> On 13 Oct 2016, at 12:26, Alex Blewitt <[email protected]> wrote:
>
> On 13 Oct 2016, at 11:06, Haravikk via swift-evolution
> <[email protected] <mailto:[email protected]>> wrote:
>>
>>>
>>> On 11 Oct 2016, at 19:43, Erica Sadun via swift-evolution
>>> <[email protected] <mailto:[email protected]>> wrote:
>>>
>>> I thought this was long gone but today I found out it is still legal:
>>>
>>> switch i {
>>> case 4 ... 6: ()
>>> case 3: print("Here")
>>> default: break
>>> }
>>>
>>> Is there a motivating factor for keeping this in the language? The compiler
>>> picks up on Void and emits an error. You'd think () would produce the same
>>> results but it doesn't.
>>>
>>> — Erica
>>
>> Hopefully I'm not the only one but… how are we supposed to be doing this?

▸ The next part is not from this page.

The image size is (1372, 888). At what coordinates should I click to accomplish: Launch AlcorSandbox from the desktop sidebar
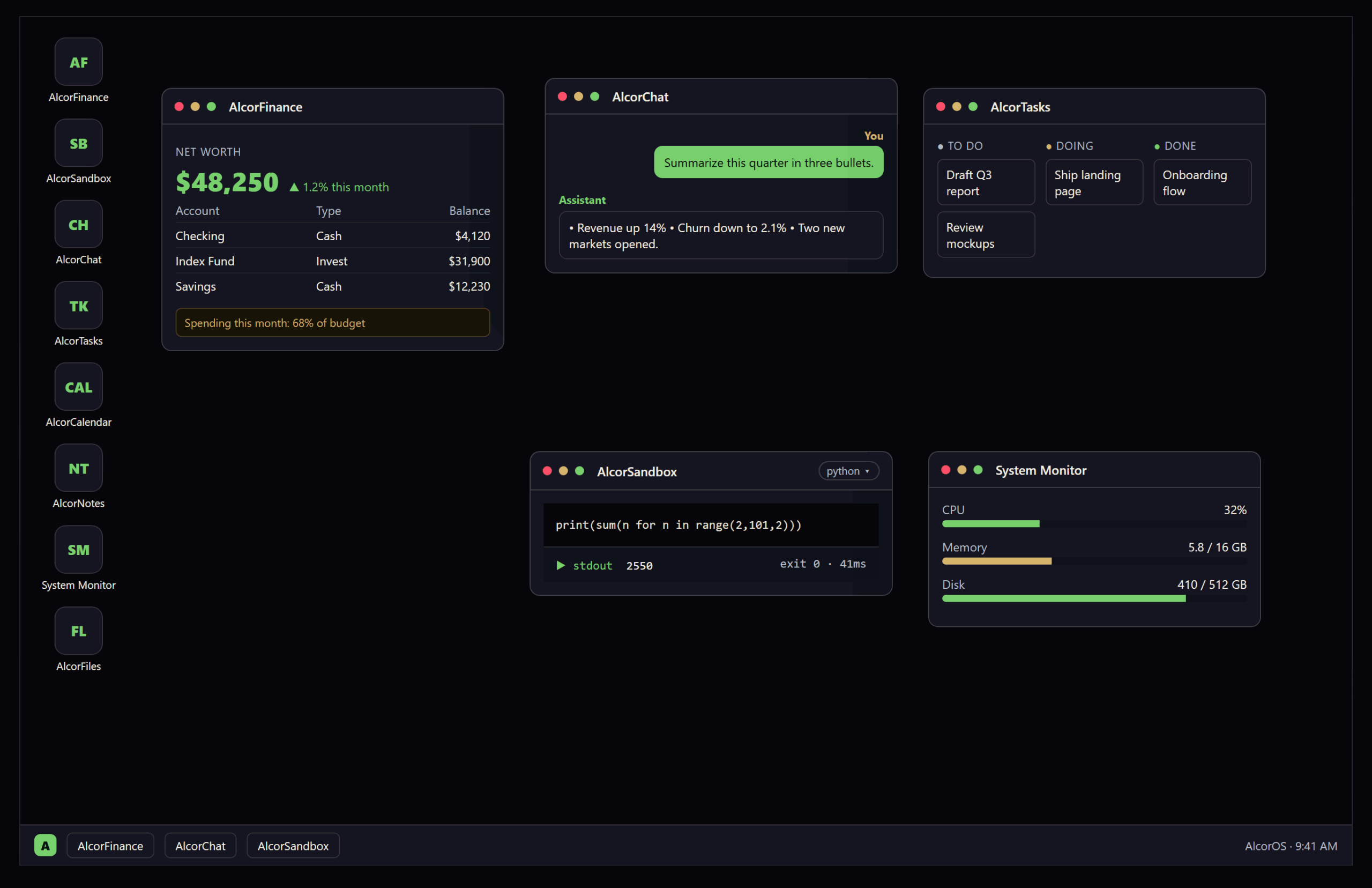click(x=78, y=143)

>> Because () is exactly what I've been using the entire time for cases that I
>> want to ignore (or are handled in code outside the switch). I'm going to
>> have a few dozen files to edit if there's something else I'm supposed to be
>> using…
>
> You can have a 'break' there, which is equivalent to a nop but without a
> return value. Whether that's what you're supposed to do or not is a different
> issue :)
Perhaps too philosophical a question? ^^
You're right though, I probably should be using breaks as they're more
explicit, and I suppose fallthrough should work too so all cases should be
covered without having to use (), in that case it maybe is something worth
getting rid of?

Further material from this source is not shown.